### TÂCHE COURTE 1
Selon l'extrait sur le charbon espagnol, à partir de quelle année l'Union européenne interdit-elle aux pays membres de subventionner leurs mines ?
### TÂCHE COURTE 2
Recopiez fidèlement, dans l'extrait sur le charbon espagnol, le passage qui commence par les mots contenant "[image:3,l]" et se termine par "(vents, soleil, etc…).".

Or, avec la hausse de la demande liée au développement des puissances émergentes, le prix du charbon a considérablement augmenté, rendant de fait le charbon espagnol subventionné 15% moins cher que celui de la concurrence étrangère, en comptant l’extraction et le transport. Un possible vecteur de développement pour cette industrie peut-être pas si agonisante que cela. Mais l’Union Européenne a de son côté décidé d’interdire au pays-membres de subventionner leurs mines à partir de 2018. L’heure est à l’énergie verte.

[image:3,l]

Un très mauvais choix stratégique pour Mercedes Martin, directrice générale de Carbunion, l’entreprise qui chapeaute la plupart des mines espagnoles. Pour elle, on ne « peut pas se reposer entièrement sur les énergies renouvelables », car celles-ci subissent des contraintes que ne connaissent pas les centrales thermiques à charbon, en matière de temps (vents, soleil, etc…).

D’autant plus que l’Agence Internationale de l’Energie estime que la consommation de charbon va augmenter de 65% dans les prochaines décennies. Un facteur que l’Espagne ne semble pas vouloir prendre en compte. Au contraire de l’Allemagne, qui envisage de son côté la réouverture de certaines de ses mines. Enfin, les réserves espagnoles sont suffisantes pour durer plus d’un siècle, soit bien plus longtemps que les réserves mondiales de gaz et de pétrole, qui seront au rythme actuel épuisées d’ici quelques décennies.

### JEU DE DONNÉES
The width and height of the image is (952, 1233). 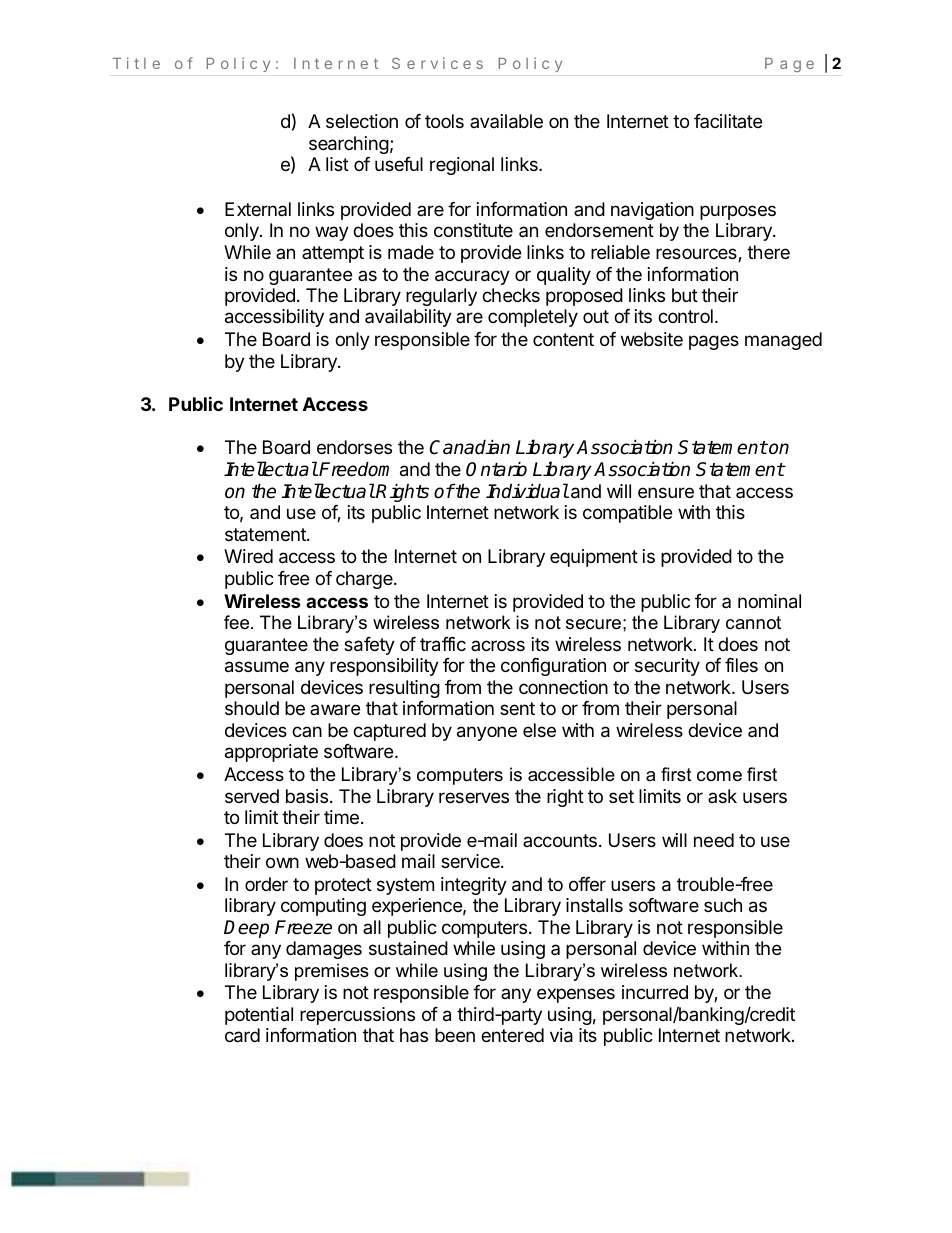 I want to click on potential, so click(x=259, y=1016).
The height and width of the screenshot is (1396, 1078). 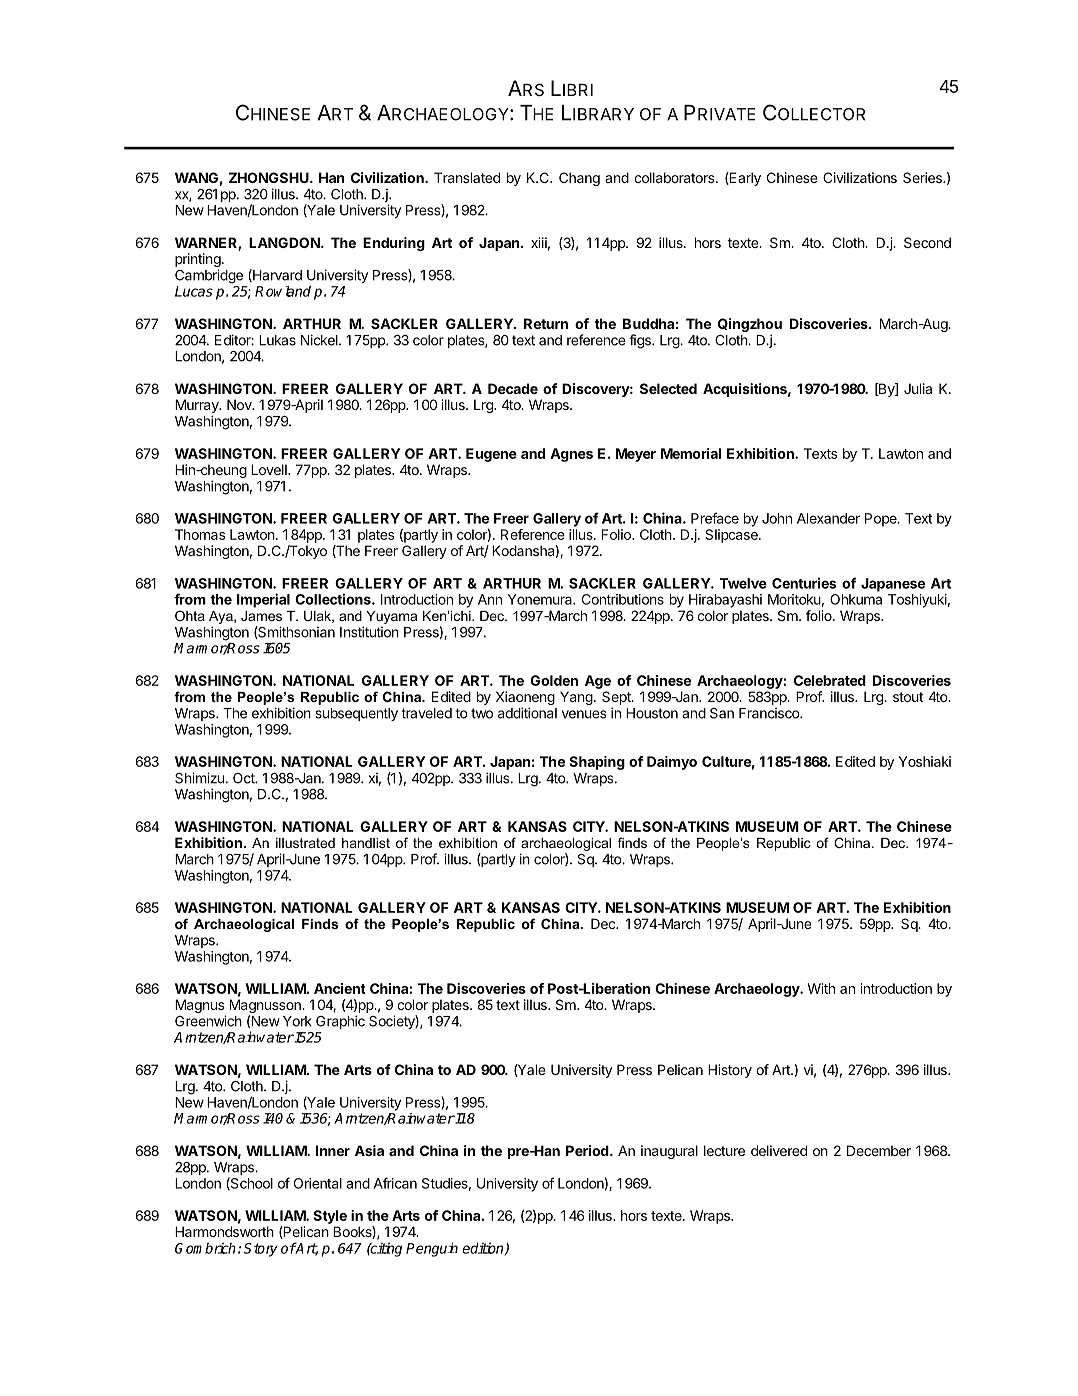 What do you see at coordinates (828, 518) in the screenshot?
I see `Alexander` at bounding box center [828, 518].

### RÉSULTAT OBTENU 1
À partir de 2018.

### RÉSULTAT OBTENU 2
[image:3,l]

Un très mauvais choix stratégique pour Mercedes Martin, directrice générale de Carbunion, l’entreprise qui chapeaute la plupart des mines espagnoles. Pour elle, on ne « peut pas se reposer entièrement sur les énergies renouvelables », car celles-ci subissent des contraintes que ne connaissent pas les centrales thermiques à charbon, en matière de temps (vents, soleil, etc…).